Starting at the top of the listing below, copy each line exactly, stopping after the line that contains "NEET cutoff (75, 229)".

== Materials provided ==
--- START ---

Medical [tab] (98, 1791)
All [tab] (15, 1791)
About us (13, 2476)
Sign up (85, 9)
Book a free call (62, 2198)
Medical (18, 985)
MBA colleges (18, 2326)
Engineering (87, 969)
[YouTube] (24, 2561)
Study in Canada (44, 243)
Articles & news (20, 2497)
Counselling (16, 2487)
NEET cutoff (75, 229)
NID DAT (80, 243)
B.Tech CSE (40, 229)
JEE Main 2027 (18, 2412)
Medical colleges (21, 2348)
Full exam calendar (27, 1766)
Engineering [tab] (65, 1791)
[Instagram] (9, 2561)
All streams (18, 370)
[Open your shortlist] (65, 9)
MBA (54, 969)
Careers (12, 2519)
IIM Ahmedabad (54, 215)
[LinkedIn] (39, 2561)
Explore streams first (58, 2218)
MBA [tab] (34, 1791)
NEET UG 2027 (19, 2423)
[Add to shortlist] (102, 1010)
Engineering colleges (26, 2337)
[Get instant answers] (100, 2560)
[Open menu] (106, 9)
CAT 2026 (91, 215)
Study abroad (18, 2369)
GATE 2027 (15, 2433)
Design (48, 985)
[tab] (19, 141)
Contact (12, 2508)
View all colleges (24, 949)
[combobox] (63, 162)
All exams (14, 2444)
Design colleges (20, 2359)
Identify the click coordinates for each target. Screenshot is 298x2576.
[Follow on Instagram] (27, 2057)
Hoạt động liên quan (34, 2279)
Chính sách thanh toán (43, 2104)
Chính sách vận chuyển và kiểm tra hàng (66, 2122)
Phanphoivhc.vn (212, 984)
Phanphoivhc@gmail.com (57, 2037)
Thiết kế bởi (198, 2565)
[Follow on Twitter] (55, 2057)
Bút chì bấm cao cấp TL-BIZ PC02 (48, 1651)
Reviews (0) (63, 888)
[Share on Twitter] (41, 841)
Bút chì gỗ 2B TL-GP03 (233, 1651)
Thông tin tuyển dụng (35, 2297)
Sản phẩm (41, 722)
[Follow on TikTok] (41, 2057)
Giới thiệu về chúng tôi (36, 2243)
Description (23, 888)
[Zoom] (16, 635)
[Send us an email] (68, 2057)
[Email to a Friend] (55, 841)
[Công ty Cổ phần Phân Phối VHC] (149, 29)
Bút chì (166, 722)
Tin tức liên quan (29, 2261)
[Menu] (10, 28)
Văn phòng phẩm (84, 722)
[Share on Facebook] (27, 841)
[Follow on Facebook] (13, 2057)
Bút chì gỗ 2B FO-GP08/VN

--- END ---

== Task response ==
Medical [tab] (98, 1791)
All [tab] (15, 1791)
About us (13, 2476)
Sign up (85, 9)
Book a free call (62, 2198)
Medical (18, 985)
MBA colleges (18, 2326)
Engineering (87, 969)
[YouTube] (24, 2561)
Study in Canada (44, 243)
Articles & news (20, 2497)
Counselling (16, 2487)
NEET cutoff (75, 229)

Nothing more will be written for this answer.